What is required
Give every entry below again, exactly as written, and skip the images.

Data records
- Opening Delimiter -

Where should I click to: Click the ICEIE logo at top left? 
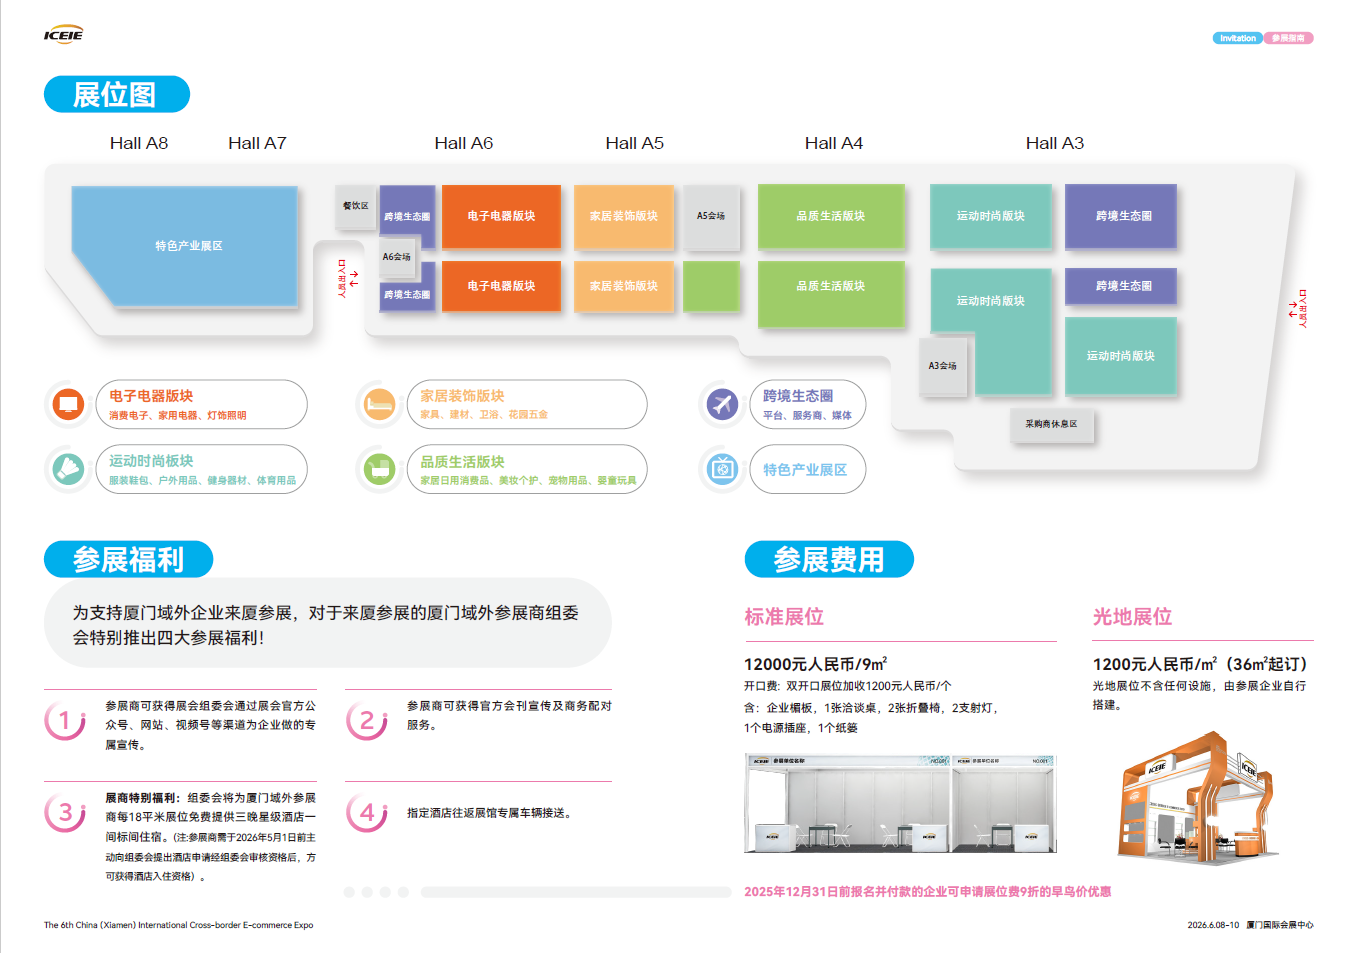click(63, 36)
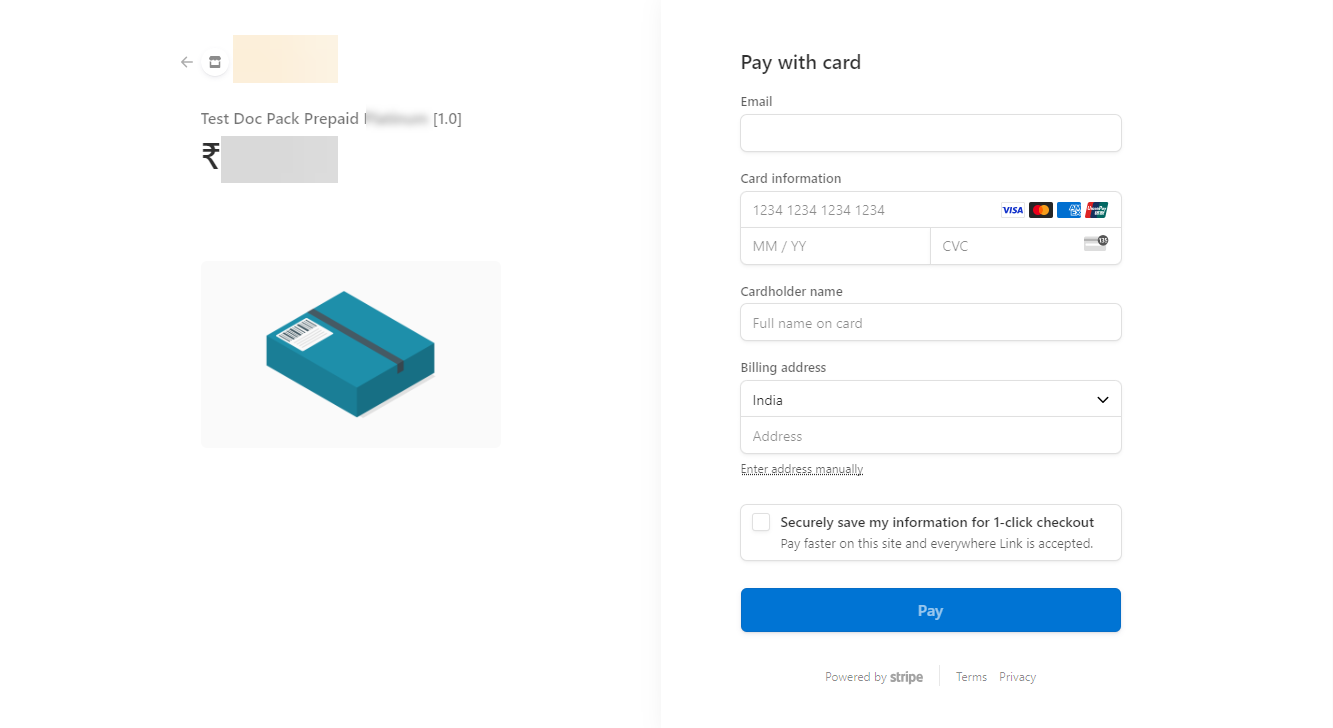Viewport: 1333px width, 728px height.
Task: Click the back arrow to return to merchant
Action: pos(186,61)
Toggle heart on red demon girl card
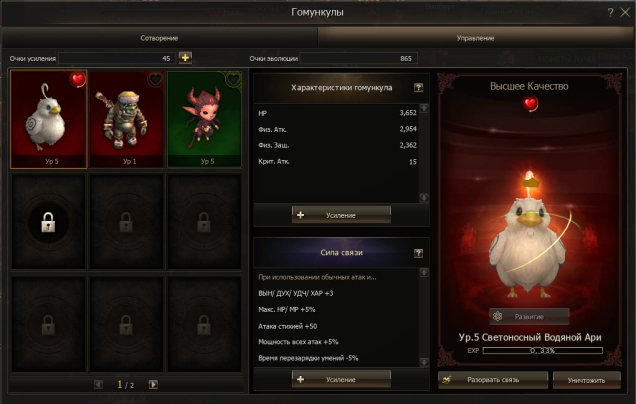The width and height of the screenshot is (636, 404). [233, 79]
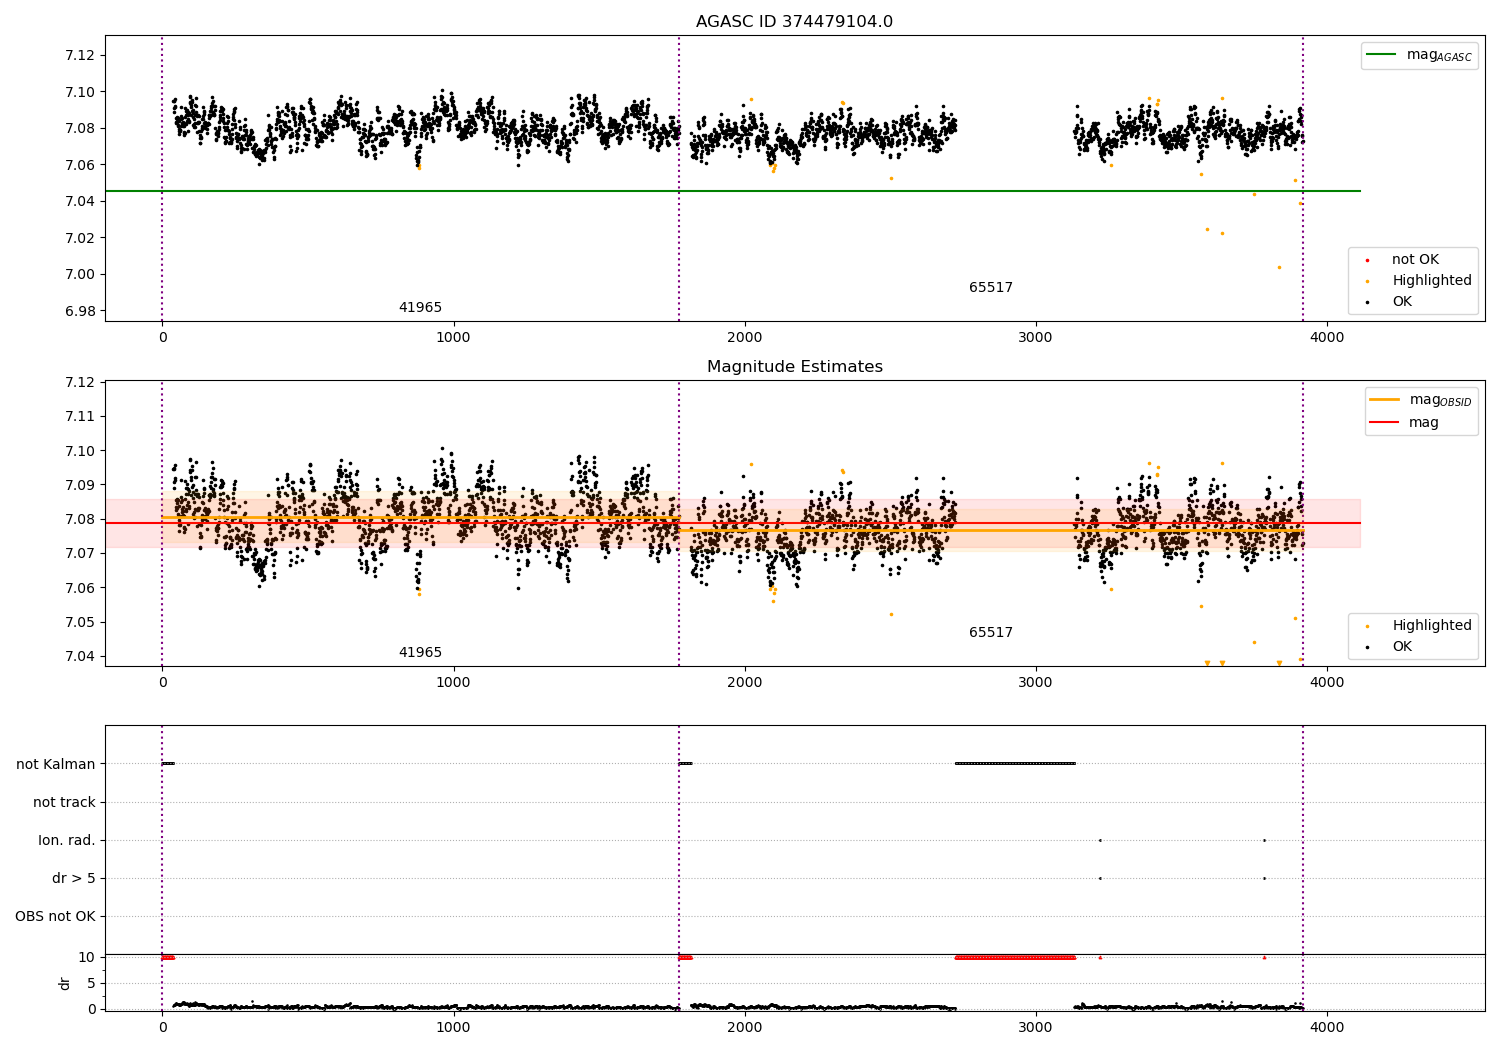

- Closing Delimiter -

Answer to the problem
Where should I click to: Click the ICEIE logo at top left? 
click(63, 36)
Viewport: 1333px width, 728px height.
Task: Click the back arrow to return to merchant
Action: pos(186,61)
Toggle heart on red demon girl card
The width and height of the screenshot is (636, 404). [233, 79]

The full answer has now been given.